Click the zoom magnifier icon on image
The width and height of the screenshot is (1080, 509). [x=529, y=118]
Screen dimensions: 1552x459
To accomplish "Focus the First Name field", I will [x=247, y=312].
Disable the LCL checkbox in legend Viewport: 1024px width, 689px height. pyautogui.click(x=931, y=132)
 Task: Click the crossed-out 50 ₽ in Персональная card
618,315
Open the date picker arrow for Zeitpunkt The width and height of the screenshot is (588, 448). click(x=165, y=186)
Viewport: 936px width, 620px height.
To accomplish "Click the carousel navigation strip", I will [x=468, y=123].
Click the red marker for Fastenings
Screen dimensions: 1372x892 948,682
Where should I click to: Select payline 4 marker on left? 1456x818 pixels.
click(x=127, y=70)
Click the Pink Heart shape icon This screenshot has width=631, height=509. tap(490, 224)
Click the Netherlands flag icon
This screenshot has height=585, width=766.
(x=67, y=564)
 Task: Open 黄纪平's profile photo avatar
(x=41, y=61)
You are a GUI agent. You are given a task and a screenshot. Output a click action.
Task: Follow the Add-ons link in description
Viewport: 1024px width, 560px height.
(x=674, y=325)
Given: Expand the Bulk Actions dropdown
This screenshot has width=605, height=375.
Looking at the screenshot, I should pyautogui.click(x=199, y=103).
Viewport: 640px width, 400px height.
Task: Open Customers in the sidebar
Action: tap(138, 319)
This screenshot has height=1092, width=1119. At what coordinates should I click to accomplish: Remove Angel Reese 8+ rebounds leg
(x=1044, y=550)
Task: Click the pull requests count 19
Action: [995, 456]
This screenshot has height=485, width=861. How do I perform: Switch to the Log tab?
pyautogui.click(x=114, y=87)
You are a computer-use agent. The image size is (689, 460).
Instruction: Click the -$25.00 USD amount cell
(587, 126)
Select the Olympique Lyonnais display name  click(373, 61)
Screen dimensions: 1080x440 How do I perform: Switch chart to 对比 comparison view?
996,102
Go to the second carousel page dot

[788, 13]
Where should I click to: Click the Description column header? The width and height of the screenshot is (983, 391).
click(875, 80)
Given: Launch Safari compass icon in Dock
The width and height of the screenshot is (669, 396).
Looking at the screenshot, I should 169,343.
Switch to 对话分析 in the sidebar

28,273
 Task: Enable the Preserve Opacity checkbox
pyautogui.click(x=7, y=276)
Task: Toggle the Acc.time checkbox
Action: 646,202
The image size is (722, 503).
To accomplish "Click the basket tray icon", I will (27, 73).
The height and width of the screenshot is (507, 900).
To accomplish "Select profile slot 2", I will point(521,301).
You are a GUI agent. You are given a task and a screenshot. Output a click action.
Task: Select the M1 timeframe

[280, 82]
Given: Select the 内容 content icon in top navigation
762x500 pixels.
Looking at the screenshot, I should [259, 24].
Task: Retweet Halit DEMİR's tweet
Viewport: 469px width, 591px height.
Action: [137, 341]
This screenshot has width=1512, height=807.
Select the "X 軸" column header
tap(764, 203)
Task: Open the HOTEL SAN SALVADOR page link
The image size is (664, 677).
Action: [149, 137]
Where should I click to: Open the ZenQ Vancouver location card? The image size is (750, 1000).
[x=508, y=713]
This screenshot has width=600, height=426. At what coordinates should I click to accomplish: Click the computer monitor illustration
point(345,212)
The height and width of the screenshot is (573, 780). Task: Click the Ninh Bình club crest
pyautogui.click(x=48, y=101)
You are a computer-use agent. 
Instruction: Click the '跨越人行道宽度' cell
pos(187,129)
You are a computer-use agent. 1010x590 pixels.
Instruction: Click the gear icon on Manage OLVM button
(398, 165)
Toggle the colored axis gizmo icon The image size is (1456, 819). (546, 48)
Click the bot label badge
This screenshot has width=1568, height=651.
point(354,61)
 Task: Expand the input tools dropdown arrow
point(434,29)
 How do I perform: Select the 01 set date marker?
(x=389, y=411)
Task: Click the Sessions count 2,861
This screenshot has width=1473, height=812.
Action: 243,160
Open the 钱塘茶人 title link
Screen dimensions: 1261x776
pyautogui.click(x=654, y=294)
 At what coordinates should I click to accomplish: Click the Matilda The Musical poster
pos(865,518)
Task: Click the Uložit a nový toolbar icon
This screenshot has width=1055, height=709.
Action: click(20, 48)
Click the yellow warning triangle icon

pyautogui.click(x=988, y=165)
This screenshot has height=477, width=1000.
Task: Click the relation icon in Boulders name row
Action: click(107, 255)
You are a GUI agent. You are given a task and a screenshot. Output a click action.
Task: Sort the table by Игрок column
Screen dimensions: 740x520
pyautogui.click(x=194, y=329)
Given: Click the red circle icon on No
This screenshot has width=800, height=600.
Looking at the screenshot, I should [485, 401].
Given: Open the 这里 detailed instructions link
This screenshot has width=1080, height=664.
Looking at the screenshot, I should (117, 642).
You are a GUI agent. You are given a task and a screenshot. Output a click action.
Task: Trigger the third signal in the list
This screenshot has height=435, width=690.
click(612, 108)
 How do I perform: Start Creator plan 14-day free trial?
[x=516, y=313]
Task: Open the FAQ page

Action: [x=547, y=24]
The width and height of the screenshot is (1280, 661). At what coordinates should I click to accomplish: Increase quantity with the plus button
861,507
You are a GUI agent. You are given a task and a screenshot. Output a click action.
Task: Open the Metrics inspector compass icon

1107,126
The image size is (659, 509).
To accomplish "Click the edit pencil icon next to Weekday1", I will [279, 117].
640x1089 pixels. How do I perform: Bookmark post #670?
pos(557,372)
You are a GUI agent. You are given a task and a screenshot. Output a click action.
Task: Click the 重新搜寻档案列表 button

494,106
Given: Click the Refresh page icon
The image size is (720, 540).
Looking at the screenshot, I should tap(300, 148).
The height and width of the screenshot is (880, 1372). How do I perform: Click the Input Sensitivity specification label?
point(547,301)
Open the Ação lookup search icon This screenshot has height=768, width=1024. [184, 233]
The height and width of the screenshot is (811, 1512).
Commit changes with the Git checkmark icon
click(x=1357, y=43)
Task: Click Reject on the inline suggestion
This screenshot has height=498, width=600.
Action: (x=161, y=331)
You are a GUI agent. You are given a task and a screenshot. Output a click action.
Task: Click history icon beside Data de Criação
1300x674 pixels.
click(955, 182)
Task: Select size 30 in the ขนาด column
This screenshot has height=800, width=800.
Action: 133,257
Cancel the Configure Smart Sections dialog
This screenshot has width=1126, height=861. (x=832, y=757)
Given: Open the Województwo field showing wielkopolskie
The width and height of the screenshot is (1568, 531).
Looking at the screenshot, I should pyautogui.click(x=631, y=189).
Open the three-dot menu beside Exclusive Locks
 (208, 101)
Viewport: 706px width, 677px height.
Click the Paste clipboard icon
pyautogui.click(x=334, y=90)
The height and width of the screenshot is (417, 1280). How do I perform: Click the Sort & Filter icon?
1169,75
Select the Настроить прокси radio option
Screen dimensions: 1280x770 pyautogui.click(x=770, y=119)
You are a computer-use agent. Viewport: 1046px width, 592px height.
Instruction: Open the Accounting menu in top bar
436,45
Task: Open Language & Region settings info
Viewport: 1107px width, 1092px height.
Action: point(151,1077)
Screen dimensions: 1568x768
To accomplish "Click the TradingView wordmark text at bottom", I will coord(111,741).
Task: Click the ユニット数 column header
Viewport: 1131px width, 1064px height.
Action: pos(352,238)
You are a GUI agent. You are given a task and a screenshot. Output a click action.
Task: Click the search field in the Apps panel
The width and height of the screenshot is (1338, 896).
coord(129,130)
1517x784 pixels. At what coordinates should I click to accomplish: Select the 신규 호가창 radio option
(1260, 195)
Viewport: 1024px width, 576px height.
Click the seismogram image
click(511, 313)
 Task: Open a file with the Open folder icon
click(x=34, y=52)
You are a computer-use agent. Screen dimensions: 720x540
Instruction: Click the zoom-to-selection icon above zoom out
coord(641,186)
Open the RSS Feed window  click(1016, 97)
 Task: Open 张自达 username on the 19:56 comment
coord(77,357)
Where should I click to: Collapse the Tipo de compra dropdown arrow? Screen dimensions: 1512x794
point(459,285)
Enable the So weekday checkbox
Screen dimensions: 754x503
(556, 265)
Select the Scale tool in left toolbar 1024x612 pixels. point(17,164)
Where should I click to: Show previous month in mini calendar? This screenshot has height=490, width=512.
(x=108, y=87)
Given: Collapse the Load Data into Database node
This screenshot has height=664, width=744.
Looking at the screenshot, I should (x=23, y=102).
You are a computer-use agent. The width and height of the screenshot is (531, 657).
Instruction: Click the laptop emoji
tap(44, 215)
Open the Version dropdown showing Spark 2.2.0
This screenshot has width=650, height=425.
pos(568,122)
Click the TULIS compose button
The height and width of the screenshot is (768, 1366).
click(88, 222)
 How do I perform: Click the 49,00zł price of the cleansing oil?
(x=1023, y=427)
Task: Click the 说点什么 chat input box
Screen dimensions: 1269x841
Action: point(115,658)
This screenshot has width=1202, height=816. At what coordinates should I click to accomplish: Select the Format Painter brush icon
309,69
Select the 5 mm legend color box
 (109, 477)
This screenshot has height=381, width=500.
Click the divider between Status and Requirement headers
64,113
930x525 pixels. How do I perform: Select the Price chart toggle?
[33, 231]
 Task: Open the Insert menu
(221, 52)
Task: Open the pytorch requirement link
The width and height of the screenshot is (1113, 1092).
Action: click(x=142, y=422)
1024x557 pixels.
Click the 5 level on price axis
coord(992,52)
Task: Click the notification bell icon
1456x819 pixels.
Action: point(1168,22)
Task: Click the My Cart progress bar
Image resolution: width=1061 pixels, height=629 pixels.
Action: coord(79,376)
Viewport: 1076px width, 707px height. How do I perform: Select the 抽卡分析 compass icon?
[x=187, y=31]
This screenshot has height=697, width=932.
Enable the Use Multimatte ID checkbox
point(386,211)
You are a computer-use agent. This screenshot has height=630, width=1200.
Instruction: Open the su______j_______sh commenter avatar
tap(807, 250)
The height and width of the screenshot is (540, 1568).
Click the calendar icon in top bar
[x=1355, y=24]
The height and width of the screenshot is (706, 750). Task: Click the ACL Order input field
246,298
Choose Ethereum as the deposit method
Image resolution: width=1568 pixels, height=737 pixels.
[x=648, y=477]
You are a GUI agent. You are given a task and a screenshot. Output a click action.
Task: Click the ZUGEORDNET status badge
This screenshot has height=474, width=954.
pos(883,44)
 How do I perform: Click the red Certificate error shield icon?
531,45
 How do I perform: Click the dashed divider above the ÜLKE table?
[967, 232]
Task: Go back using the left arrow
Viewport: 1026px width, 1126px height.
————————
## WORK TO BE COMPLETED
Every line from the one containing "How do I perform: Click the red" to the end of the entries must be set down exactly, with none omitted and none added.

## OUTPUT OF THE TASK
 How do I perform: Click the red Certificate error shield icon?
531,45
 How do I perform: Click the dashed divider above the ÜLKE table?
[967, 232]
Task: Go back using the left arrow
Viewport: 1026px width, 1126px height.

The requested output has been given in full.